**PASSAGE GIVEN:**

For a purely aqueous solution you need a mixture of formic acid and
ammonium formate, the ratio calculated from the
Henderson-Hasselbalch-equation,
log([A]/[HA]) + pKa = pH
Example:
Your pH is 3.0, the pKa of formic acid is 3.75. Hence log([A]/[HA]) = 3 -
3.75 = -0.75 and [A]/[HA] = antilog(-0.75) = 0.178. At the same time your
total concentration [A]+[HA] = 10 mM. Hence 10 mM = 1.178 [HA] and [HA] =
8.5 mM.
So you need to prepare a solution of 8.5 mM formic acid and 10 mM - 8.5 mM
= 1.5 mM ammonium formate. It is probably easiest to prepare that as a
concentrate, say, 10-fold. The molecular mass of ammonium formate is
63.06, hence you need 946 mg/l. The formic acid is best added from a
solution of known (from titration) concentration. If that solution were 1
M, you'd need 85 ml/l.
Note however that adding organic solvent changes the activity of the ions
and hence the pH. Whether or not the original author has corrected for
that effect is a different question. If the paper was written properly
(giving all the info necessary to repeat the experiment) it should state
this.
The other problem with your question is that formate has essentially no
buffering capacity at pH 6.8. Buffers work only within +/- 1 pH-unit of
their pKa, hence you would use formate only between about 3 and 5. Neither
would the ammonium ion (pKa = 9.2) have much buffering capacity at this pH.
One further aspect: Ammonium formate is often used as volatile buffer,
that vanishes upon lyophilisation. In my experience however in this
situation the water and ammonia evaporate first, leaving the sample in
concentrated formic acid, which may well melt due to its relatively low
vapor pressure. Whether or not the sample survives that depends on its
chemistry. Ammonium bicarbonate is truly volatile and buffers well in the
pH 7-9 range.

**DIRECTION:**
Condense the paragraph in the passage on formate buffers that begins "The other problem with your question" into one or two sentences, keeping its main facts.

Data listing
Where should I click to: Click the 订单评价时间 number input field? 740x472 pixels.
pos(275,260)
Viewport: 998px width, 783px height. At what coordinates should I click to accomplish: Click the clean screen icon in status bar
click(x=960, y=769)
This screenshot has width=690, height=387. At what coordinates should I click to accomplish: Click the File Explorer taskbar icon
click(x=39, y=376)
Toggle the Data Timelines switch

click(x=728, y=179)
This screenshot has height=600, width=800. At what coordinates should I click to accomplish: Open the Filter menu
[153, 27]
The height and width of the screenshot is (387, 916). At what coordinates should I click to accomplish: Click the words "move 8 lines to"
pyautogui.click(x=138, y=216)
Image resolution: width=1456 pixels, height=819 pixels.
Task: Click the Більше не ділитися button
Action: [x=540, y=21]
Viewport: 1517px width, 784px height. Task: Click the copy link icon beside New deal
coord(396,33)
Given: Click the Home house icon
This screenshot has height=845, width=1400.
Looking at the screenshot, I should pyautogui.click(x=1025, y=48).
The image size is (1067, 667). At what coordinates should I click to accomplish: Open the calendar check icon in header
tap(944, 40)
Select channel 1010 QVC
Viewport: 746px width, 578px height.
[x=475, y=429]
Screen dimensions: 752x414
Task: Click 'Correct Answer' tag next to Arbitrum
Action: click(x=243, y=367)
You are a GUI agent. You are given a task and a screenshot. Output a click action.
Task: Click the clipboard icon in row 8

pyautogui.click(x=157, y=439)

**OUTPUT FOR THIS TASK:**
Formate has essentially no buffering capacity at pH 6.8, since buffers work only within ±1 pH unit of their pKa, which limits formate to about pH 3 to 5. The ammonium ion (pKa 9.2) also has little buffering capacity at that pH.